Hace unos años, la decisión oficial hubiera sido perseguir a la oposición en nombre de indigenismo y el anticapitalismo. Algunas de estas variantes intentó poner en práctica durante su primer mandato, pero enseguida tuvo la perspicacia de buscar acuerdos. Es así como logró entenderse con la poderosa burguesía de Santa Cruz de la Sierra. Este talento para maniobrar le permitió en los recientes comicios ganar en todas las “provincias”, menos en el Beni donde el oficialismo perdió por una diferencia escasa de votos.
Lo cierto es que por lo menos hasta 2020 hay gobierno de Morales en Bolivia. Cumplirá para esa fecha quince años en el poder, que podrán extenderse a veinte, como ya lo señalaron sin tapujos sus seguidores. El aymará que conoció desde su más tierna infancia las inclemencias de la pobreza y las humillaciones de la discriminación, hoy es el hombre más poderoso de Bolivia. En la mejor versión yanqui, su itinerario por la historia puede presentarse como el hombre que se hizo solo desde abajo. Es probable la comparación no le guste a muchos de sus seguidores, pero según se mire, lo suyo es más un mérito que un defecto.
Su estilo de vida también cambió. Los beneficios del poder asoman por todos los costados por más indigenista que sea. Esto suele ser inevitable, aunque más grave es la sospecha acerca de su irrefrenable tendencia a acumular riquezas que van más allá de un legítimo cambio de estatus. Nadie le va a exigir al presidente que viva en un rancho o en una carpa, pero como a cualquier funcionario en el poder no está de más pedirle alguna explicación acerca del origen de su fortuna. “Morales no es Mujica”, dijo un periodista para diferenciarlo del actual presidente de Uruguay, que sigue viviendo en su vieja chacra.

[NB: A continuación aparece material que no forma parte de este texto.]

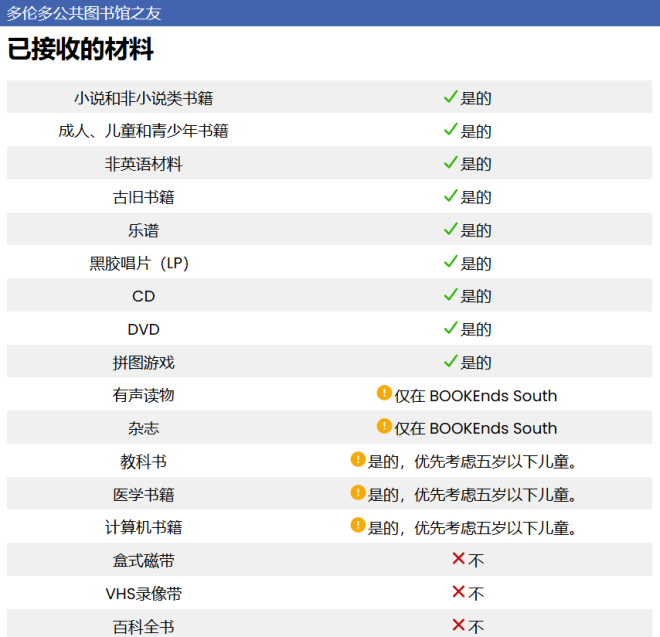Click the orange warning icon for 教科书

(x=358, y=460)
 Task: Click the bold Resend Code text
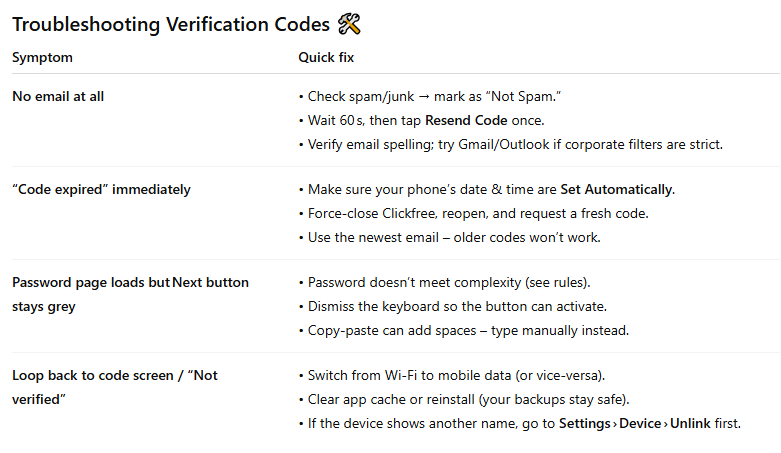pyautogui.click(x=466, y=120)
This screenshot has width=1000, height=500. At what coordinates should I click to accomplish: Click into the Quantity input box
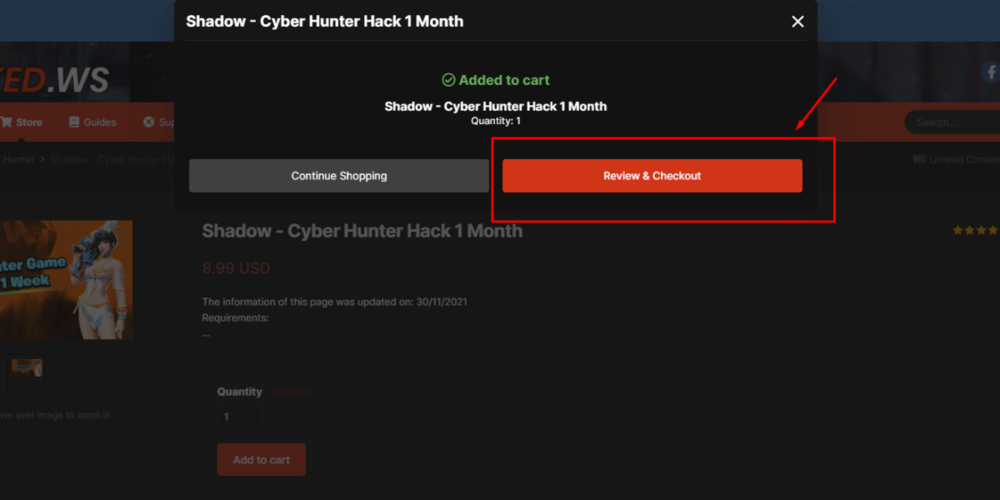tap(240, 417)
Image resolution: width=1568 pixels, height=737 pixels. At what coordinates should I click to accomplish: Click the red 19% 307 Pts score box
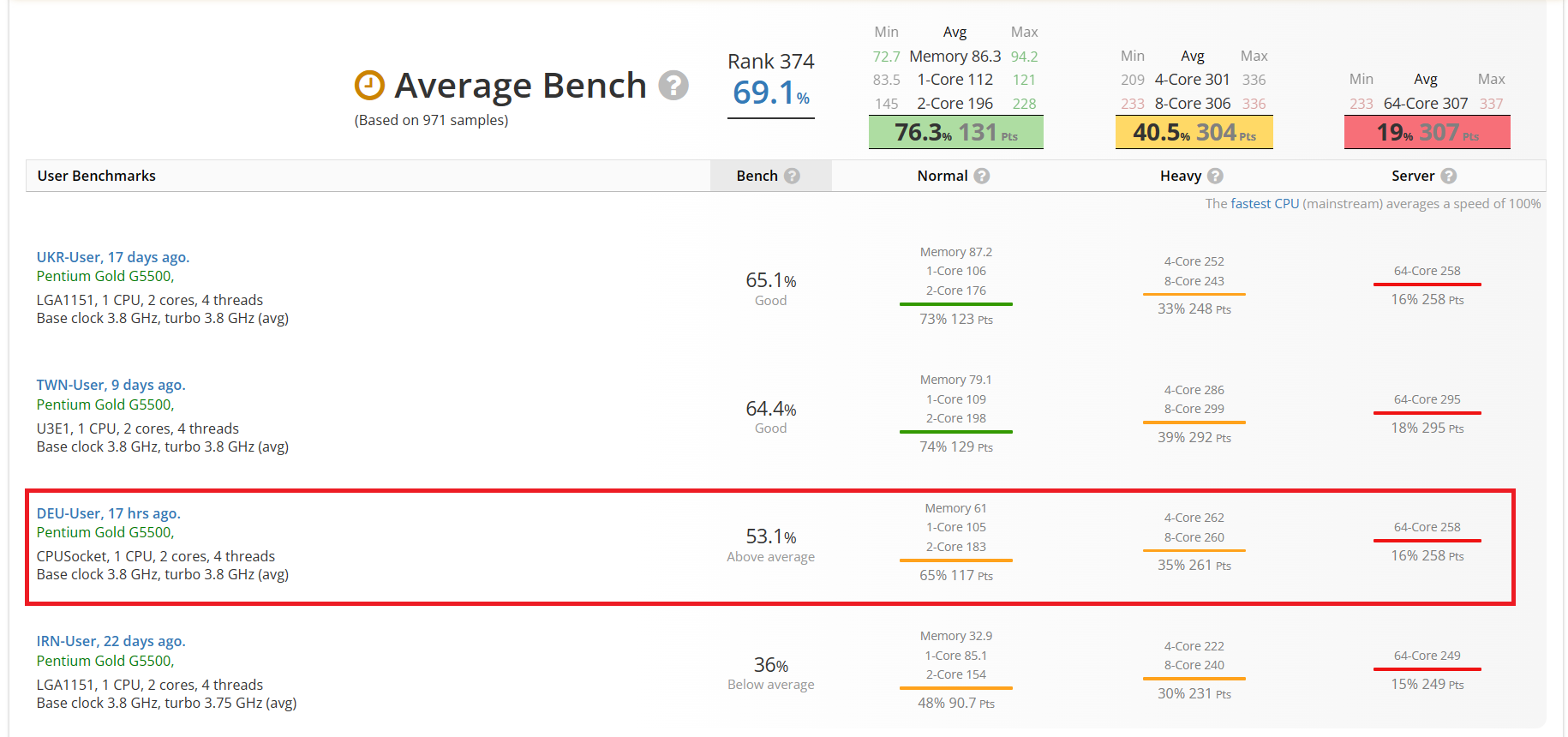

Dicen que de niño y adolescente quiso ser jugador de fútbol, después dirigente deportivo, hasta que encontró su lugar en los movimientos sociales cocaleros. Pronto demostró capacidad de mando y liderazgo. Era inteligente, pícaro y decidido, condiciones indispensables para ganar poder y mantenerse. A los treinta años, ya era conocido en su ambiente, pero si a alguien tiene que agradecerle su acelerada popularidad es al entonces embajador norteamericano en Bolivia, Manuel Rocha, cuando no tuvo mejor idea que declarar en un momento de crisis política y vacío de poder, que EE.UU. iba a hacer lo imposible para que un cocalero como Evo Morales no llegara al poder. Si Perón en 1945 tuvo la infinita suerte de encontrarse con Braden y gracias a él ganar las elecciones de 1946, a Morales esta descalificación pública por parte de Rocha lo transformó en el candidato deseado por una significativa mayoría de bolivianos.